→ **Activity**: Transcribe the data below exactly, but only from the line containing "Task: Click help icon beside セキュリティキーボード" through its final line, both included.

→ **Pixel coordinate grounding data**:

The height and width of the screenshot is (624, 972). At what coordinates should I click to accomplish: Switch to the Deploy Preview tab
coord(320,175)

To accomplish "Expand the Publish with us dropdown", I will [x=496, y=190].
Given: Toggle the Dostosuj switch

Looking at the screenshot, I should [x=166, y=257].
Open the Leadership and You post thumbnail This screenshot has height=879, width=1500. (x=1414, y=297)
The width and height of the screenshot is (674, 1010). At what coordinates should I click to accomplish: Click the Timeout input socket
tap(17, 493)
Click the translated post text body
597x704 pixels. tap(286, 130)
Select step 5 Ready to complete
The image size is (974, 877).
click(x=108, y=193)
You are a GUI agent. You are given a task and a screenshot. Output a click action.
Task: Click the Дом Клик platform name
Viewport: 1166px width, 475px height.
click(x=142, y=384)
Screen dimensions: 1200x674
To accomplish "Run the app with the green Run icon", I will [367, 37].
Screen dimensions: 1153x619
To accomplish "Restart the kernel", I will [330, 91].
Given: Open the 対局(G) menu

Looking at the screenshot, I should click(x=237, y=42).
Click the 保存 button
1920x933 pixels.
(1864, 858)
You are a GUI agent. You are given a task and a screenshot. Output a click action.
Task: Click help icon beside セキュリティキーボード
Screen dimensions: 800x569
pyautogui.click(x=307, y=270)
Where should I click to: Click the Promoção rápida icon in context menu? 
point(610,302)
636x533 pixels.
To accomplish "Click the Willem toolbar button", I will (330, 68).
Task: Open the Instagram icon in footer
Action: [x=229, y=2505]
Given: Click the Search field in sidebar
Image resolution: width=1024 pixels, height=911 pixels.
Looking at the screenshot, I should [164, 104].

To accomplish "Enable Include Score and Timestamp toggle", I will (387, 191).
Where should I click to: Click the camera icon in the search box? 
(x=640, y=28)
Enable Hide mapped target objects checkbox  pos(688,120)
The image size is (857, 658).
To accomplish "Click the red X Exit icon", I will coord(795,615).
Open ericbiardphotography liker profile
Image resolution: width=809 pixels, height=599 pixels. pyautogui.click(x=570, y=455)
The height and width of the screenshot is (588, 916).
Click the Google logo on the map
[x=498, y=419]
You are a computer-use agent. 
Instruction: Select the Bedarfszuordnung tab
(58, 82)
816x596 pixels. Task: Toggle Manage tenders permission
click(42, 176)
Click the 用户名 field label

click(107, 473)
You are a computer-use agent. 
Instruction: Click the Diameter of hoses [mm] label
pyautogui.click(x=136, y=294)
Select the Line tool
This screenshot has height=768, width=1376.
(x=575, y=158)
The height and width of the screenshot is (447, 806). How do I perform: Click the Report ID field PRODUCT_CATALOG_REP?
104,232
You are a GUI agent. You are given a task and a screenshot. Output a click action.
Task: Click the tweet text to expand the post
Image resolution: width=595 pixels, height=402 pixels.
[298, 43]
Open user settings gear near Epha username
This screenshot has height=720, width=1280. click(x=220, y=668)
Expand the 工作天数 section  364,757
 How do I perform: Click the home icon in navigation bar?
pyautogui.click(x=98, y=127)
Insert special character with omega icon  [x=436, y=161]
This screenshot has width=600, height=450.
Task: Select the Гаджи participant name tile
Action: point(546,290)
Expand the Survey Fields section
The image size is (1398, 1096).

→ **Exercise response**:
Task: Click help icon beside セキュリティキーボード
Screen dimensions: 800x569
pyautogui.click(x=307, y=270)
Where should I click to: Click the Promoção rápida icon in context menu? 
point(610,302)
636x533 pixels.
To accomplish "Click the Willem toolbar button", I will (330, 68).
Task: Open the Instagram icon in footer
Action: [x=229, y=2505]
Given: Click the Search field in sidebar
Image resolution: width=1024 pixels, height=911 pixels.
Looking at the screenshot, I should [164, 104].

To accomplish "Enable Include Score and Timestamp toggle", I will (387, 191).
Where should I click to: Click the camera icon in the search box? 
(x=640, y=28)
Enable Hide mapped target objects checkbox  pos(688,120)
The image size is (857, 658).
To accomplish "Click the red X Exit icon", I will coord(795,615).
Open ericbiardphotography liker profile
Image resolution: width=809 pixels, height=599 pixels. pyautogui.click(x=570, y=455)
The height and width of the screenshot is (588, 916).
Click the Google logo on the map
[x=498, y=419]
You are a computer-use agent. 
Instruction: Select the Bedarfszuordnung tab
(58, 82)
816x596 pixels. Task: Toggle Manage tenders permission
click(42, 176)
Click the 用户名 field label

click(107, 473)
You are a computer-use agent. 
Instruction: Click the Diameter of hoses [mm] label
pyautogui.click(x=136, y=294)
Select the Line tool
This screenshot has height=768, width=1376.
(x=575, y=158)
The height and width of the screenshot is (447, 806). How do I perform: Click the Report ID field PRODUCT_CATALOG_REP?
104,232
You are a GUI agent. You are given a task and a screenshot. Output a click action.
Task: Click the tweet text to expand the post
Image resolution: width=595 pixels, height=402 pixels.
[298, 43]
Open user settings gear near Epha username
This screenshot has height=720, width=1280. click(x=220, y=668)
Expand the 工作天数 section  364,757
 How do I perform: Click the home icon in navigation bar?
pyautogui.click(x=98, y=127)
Insert special character with omega icon  [x=436, y=161]
This screenshot has width=600, height=450.
Task: Select the Гаджи participant name tile
Action: point(546,290)
Expand the Survey Fields section
The image size is (1398, 1096).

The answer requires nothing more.